Turretin responds: things not true cannot be foreknown as true. Now, conditional future things are not true apart from the determination of the divine will; for example, the Sidonians would have repented if the powers had been supplied to them, for they would have been indifferently disposed in their nature to repend or not repent, those powers being given. ..No effect can be understood as future without the divine decree, so no future conditional can be knowable before the decree.
Again, knowledge either makes the event certain or foresees it as certain…
A thing may be contingent in two ways:
• by depending on God as first cause (as all of creation is thus contingent, since God didn’t have to create)
• by depending on prior second causes (which produce or not produce their effects).
Turretin is speaking of these contingents.

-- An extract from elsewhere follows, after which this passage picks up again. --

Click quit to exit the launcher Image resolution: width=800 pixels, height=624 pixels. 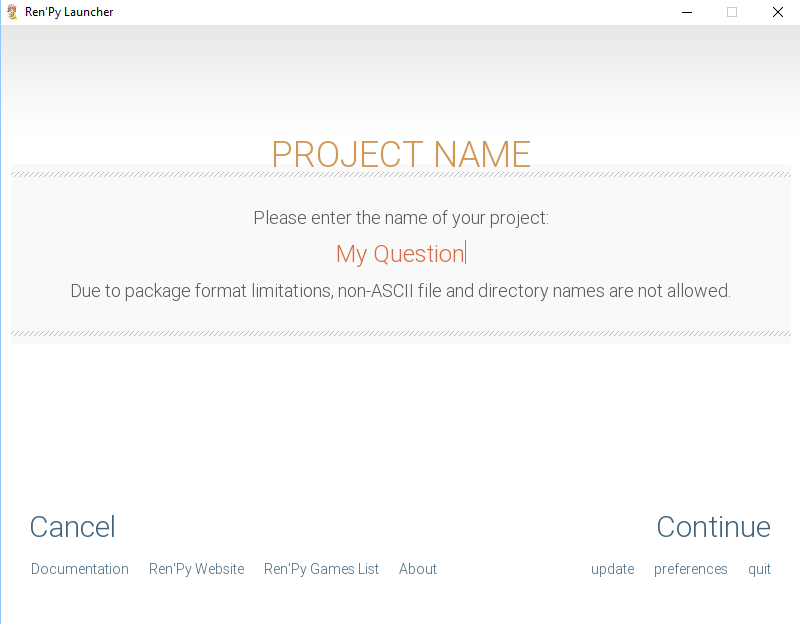point(759,569)
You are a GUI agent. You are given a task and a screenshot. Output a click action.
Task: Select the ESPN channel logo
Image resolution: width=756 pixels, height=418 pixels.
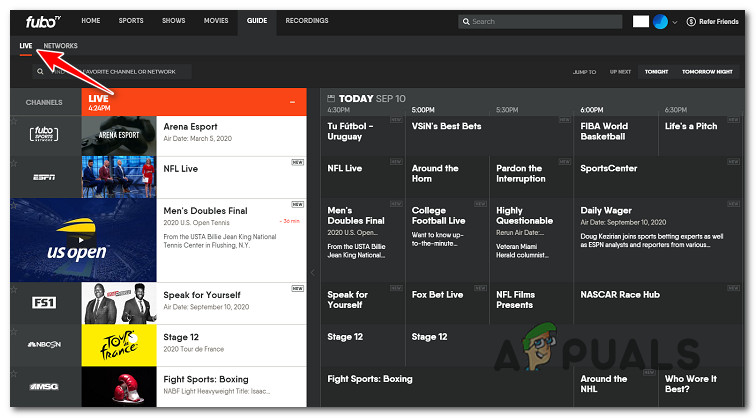[44, 177]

A future contingent implies both certainty of event and mode of production. As future it is certain, but as contingent in its mode of production. It has the former from the decree of the First Cause, the latter from the constitution of the second cause. The mode of production is clarified by the Westminster Confession of Faith V.2: It identifies God as the First Cause, corresponding with the first point made by Turretin, but notes that the First Cause orders the events to happen in three modes: freely, necessarily, or contingently.
An event can be both infallibly certain yet contingent. Thus, all things take place by the necessity of consequence, not the necessity of the consequent. Turretin notes that man’s actions can be free because they are spontaneous and follow rational judgment, but necessary because of God’s decree (I: 211).

Free Will

The will is determined by God with respect to decree but only in a concursive sense (i.e., God determines the actions but leaves the modes of acting free). We deny indifference of will but affirm rational spontaneity (665). 

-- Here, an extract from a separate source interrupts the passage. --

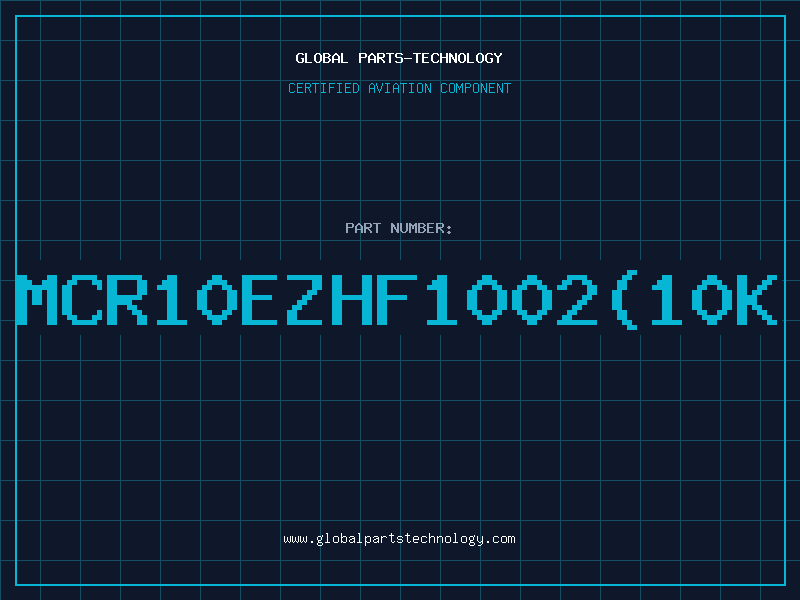
Task: Click the letter H in part number
Action: (352, 300)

Concourse and concurrence: When God and man’s will overlap. The question is how may we best explain man having liberty while being under the control of God’s providence? Turretin follows Aquinas: second causes are predetermined by God; When the free will moves itself, this does not exclude its being moved by another, from whom it receives the very power to move itself (ST, 1, Q. 83, Art. 1)
1. God gives second causes the strength and faculty to act
2. God keeps and sustains them in being and vigor.
3. He excites and applies second causes to acting
4. He determines them to acting
5. he rules them to accomplish the ends.

Anthropology and Sin

Original Sin: Those who deny original sin have to explain why death is prevalent even among infants and imbeciles. Romans says the wages of sin is death. If the curse of death is universal, it necessarily follows that the wages of sin is universal. Yet, how can they be held accountable for sin before the giving of the law (Romans 5:12-13)? Only something like the Covenant of Works can really answer this question. Yes, the curse of death is imputed to us (as our Eastern friends tell us). Yes, death is the enemy. But as Paul makes clear, how can there be death without the wages of sin?

Rome and the Superadditum

Rome, pace Bellarmine (“De Gratia prime hominis,” 5, 6 in Opera [1858], 4:23-29, quoted in Turretin, I:471), viewed in natural man a contest between flesh and spirit, and God’s superadded gift is like a “golden bridle” to reign in the flesh. By contrast, Turretin notes that if original righteousness were an added gift, then man’s nature would have been inherently lacking. Rome places concupiscence before the fall; Protestants place it after the fall. At this point Rome cannot escape the age-old stereotype that it views matter as “not quite bad.” If concupiscence is natural to man’s created state before the fall, then ultimately man’s problem isn’t sin but finitude. The inevitable conclusion is that God made man’s very matter one of disorder (472). Protestants do believe in concupiscence, though. We see it as an inclination to sin after the fall. Still, we reject a positive principal of sin in the human nature. This rejection, plain and simple, precludes any possibility of a so-called Manicheanism.